- Problem details
Copy out the data below, all of it, exactly.

- Records supplied
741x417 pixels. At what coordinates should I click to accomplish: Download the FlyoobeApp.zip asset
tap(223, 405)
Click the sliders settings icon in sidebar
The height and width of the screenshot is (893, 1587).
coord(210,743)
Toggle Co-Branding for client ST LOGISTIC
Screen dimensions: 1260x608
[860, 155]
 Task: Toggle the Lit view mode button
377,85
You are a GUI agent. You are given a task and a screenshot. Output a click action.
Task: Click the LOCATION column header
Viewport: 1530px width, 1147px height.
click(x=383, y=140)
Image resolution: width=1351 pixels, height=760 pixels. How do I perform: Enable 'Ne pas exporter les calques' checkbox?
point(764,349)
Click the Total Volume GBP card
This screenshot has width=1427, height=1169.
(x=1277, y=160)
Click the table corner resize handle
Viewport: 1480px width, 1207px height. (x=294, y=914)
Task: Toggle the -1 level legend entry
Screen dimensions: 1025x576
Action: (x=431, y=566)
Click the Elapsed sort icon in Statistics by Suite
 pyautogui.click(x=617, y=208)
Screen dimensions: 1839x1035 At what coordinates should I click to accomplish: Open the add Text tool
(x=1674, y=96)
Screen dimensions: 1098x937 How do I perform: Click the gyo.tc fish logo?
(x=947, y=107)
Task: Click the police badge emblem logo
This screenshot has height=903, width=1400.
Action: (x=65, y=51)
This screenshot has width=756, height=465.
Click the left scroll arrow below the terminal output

- Answer box
741x417 pixels. At what coordinates should I click to accomplish: Download the FlyoobeApp.zip asset
tap(223, 405)
Click the sliders settings icon in sidebar
The height and width of the screenshot is (893, 1587).
coord(210,743)
Toggle Co-Branding for client ST LOGISTIC
Screen dimensions: 1260x608
[860, 155]
 Task: Toggle the Lit view mode button
377,85
You are a GUI agent. You are given a task and a screenshot. Output a click action.
Task: Click the LOCATION column header
Viewport: 1530px width, 1147px height.
click(x=383, y=140)
Image resolution: width=1351 pixels, height=760 pixels. How do I perform: Enable 'Ne pas exporter les calques' checkbox?
point(764,349)
Click the Total Volume GBP card
This screenshot has width=1427, height=1169.
(x=1277, y=160)
Click the table corner resize handle
Viewport: 1480px width, 1207px height. (x=294, y=914)
Task: Toggle the -1 level legend entry
Screen dimensions: 1025x576
Action: (x=431, y=566)
Click the Elapsed sort icon in Statistics by Suite
 pyautogui.click(x=617, y=208)
Screen dimensions: 1839x1035 At what coordinates should I click to accomplish: Open the add Text tool
(x=1674, y=96)
Screen dimensions: 1098x937 How do I perform: Click the gyo.tc fish logo?
(x=947, y=107)
Task: Click the police badge emblem logo
This screenshot has height=903, width=1400.
Action: (x=65, y=51)
This screenshot has width=756, height=465.
Click the left scroll arrow below the terminal output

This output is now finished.